Eppure in tutto quello che sta accadendo c’è un disegno molto preciso, cominciato la mattina del 27 febbraio scorso quando i parlamentari del centrodestra pugliese si presentano davanti al ministro Piantedosi per denunciare «la conclamata infiltrazione mafiosa all’interno dell’amministrazione comunale di Bari». «Conclamata infiltrazione mafiosa».
Fa niente che, nonostante quanto oggi sostenga la premier, mai c’era stato un precedente di questo tipo: arresti appena effettuati, commissione da insediare. Ma, evidentemente, non si poteva perdere tempo con il metodo. Da settimane il centrodestra aveva in mano i sondaggi, disastrosi, su Bari: si perde al primo turno. Nessuno tra i politici aveva intenzione di misurarsi. Che fare allora? «Sfruttiamo l’inchiesta e mettiamo in campo un nome di garanzia, costruendo una campagna elettorale sulla legalità» si dicono tra loro.
Il viceministro alla Giustizia, Francesco Paolo Sisto pensa all’ex prefetta Antonella Bellomo, ora in pensione. «Ma non a caso proprio oggi l’ha nominata Emiliano in un organo regionale» si lamentano i consiglieri regionali del centrodestra il 5 marzo.
Un’altra ipotesi è il pm antiterrorismo, barese d’origine, Stefano Dambruoso. Ma chiede garanzie. E alzare polvere sul tema criminalità organizzata, può esserlo. Si muove il colonnello della Meloni, il sottosegretario Marcello Gemmato e con lui il vice presidente della commissione antimafia, Mauro D’Attis. Dalla Prefettura arrivano messaggi preoccupati ad altre istituzioni: «Siamo sotto pressione. Sarebbe il caso che Decaro facesse una chiacchiera con il ministro…».
Ma ormai non c’è più tempo e spazio. Bari va resa contendibile.
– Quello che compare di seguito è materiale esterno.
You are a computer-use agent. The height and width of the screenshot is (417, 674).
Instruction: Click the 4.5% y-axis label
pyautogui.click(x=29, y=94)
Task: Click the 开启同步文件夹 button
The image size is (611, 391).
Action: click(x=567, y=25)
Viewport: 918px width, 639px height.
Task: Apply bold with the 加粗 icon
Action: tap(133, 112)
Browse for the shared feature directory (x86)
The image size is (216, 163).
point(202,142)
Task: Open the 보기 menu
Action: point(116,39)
E Decaro è da ridimensionare: sarà in lista alle europee, ed è il candidato naturale alla Regione, a una poltrona che piace molto a Fdi, e a Gemmato su tutti.
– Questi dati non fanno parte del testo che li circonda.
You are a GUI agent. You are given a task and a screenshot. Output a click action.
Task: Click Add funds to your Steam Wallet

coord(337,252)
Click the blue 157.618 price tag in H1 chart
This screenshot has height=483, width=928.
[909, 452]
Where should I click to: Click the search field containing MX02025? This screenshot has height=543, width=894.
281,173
Si procede, quindi: Piantedosi decide di insediare la commissione. Lo comunica al sindaco ma ne sottovaluta la reazione. Decaro ne dà notizia per primo. I giornali della destra vanno all’attacco. Bari è su tutte le prime pagine con una notizia – l’inchiesta di fine febbraio – che appena qualche settimane prima era stata raccontata in poche righe. Ma c’è qualcosa che non va come deve: Decaro è animale di comunicazione e in una conferenza stampa ribalta il messaggio, si racconta come il cavaliere bianco contro il sistema, è un grande successo personale.
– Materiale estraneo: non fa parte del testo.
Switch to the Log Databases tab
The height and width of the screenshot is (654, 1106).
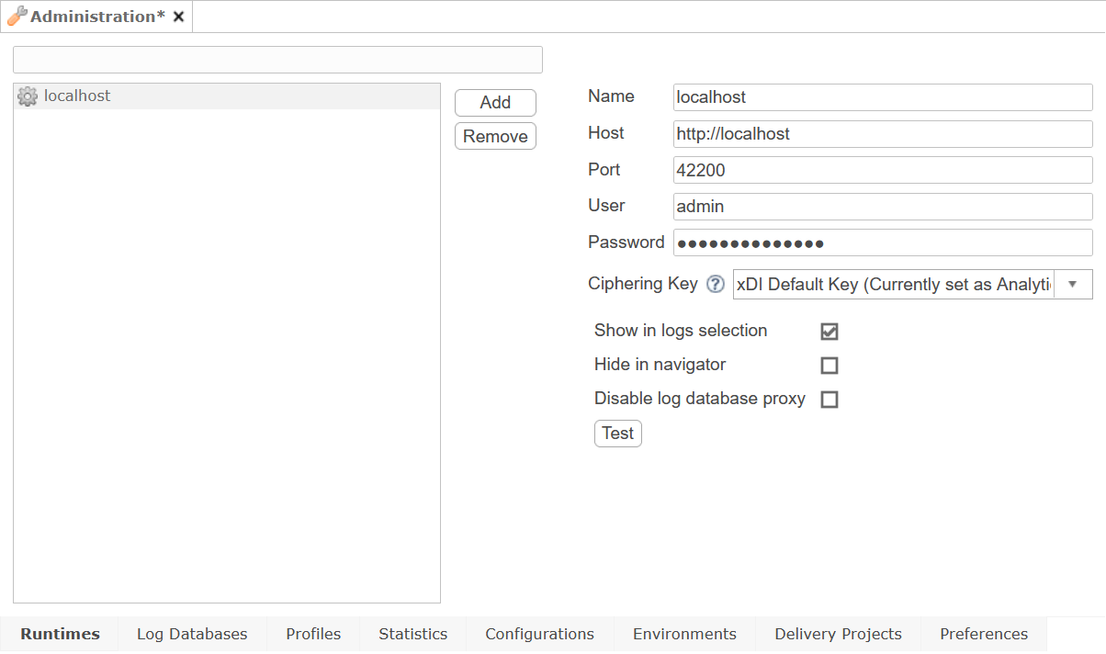191,634
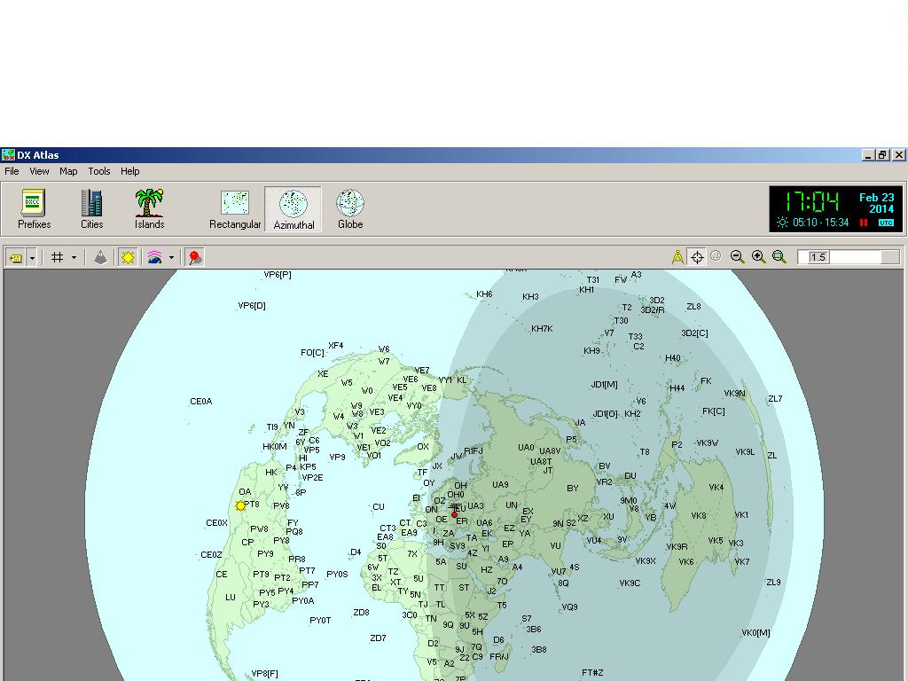Toggle the relief mountain display

101,257
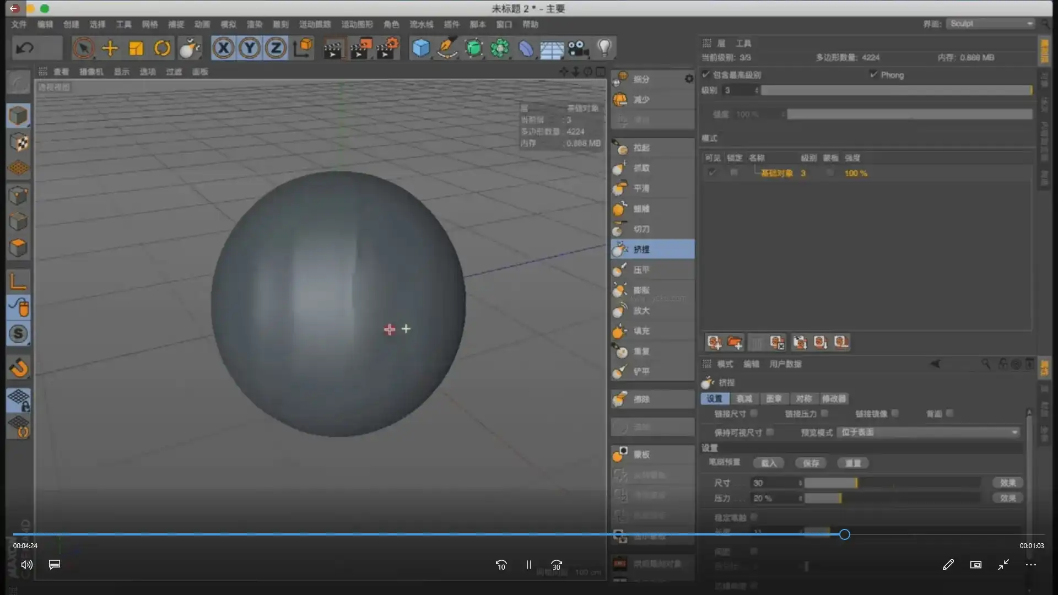Toggle the X axis lock icon
1058x595 pixels.
click(x=223, y=48)
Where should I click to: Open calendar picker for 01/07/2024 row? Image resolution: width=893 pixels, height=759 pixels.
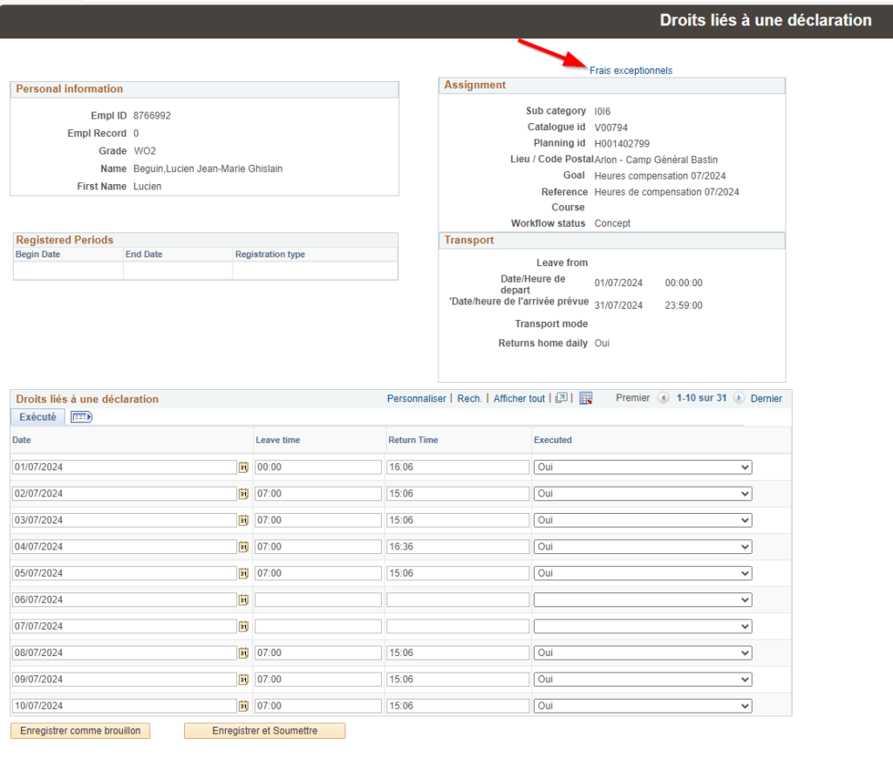tap(243, 468)
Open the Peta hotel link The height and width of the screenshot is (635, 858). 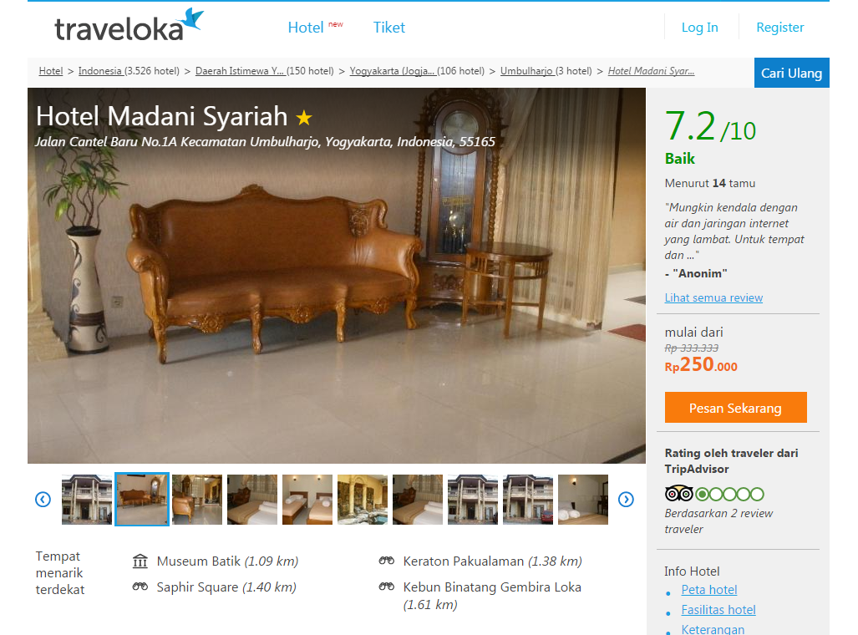click(x=708, y=590)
«Se prima perdevamo 70 a 30. Ora siamo 80 a 20» dicono i dirigenti baresi della destra. Accanto a Decaro c’è Michele Laforgia, avvocato penalista, garanzia di legalità, che si è candidato alle primarie ponendo proprio la questione morale nel centrosinistra, «ma ora non posso che essere che qui», dice abbracciando il sindaco, di cui è amico.
Non è un caso che all’improvviso “il caso Bari” sparisca dalle prime pagine dei giornali della destra. Puff, finito tutto. La Cgil chiama a raccolta la città: sabato mattina sono in diecimila per le strade, la folla sotto il palco si dispone a forma di boomerang. Sembra un segnale.
E invece poi per fortuna del Governo arriva Emiliano: dal palco (accolto da diversi mugugni) dice una frase politicamente folle, forse vera, forse falsa, chissà. E’ sera quando qualcuno fa circolare il video dell’intervento del Governatore.
Parte il fuoco di fila dei parlamentari della destra. Si riaccende il circo: «Trattativa Mafia-Pd» titolano i soliti giornali, usando tutti, curiosamente, la stessa espressione. Ancora prime pagine. Spunta poi la foto del sindaco con la sorella del boss, che poi non è proprio quella sorella, è una negoziante, e poi sì è vero, «anche Giorgia era stata fotografata con gli Spada» e aveva detto «non vorremo crocifiggere un politico per una foto, ne facciamo migliaia al giorno». Ma vabbè, sono dettagli, l’importante è fare casino, in fondo siamo a Bari. E i pesci non è detto che debbano assomigliare ai pesci.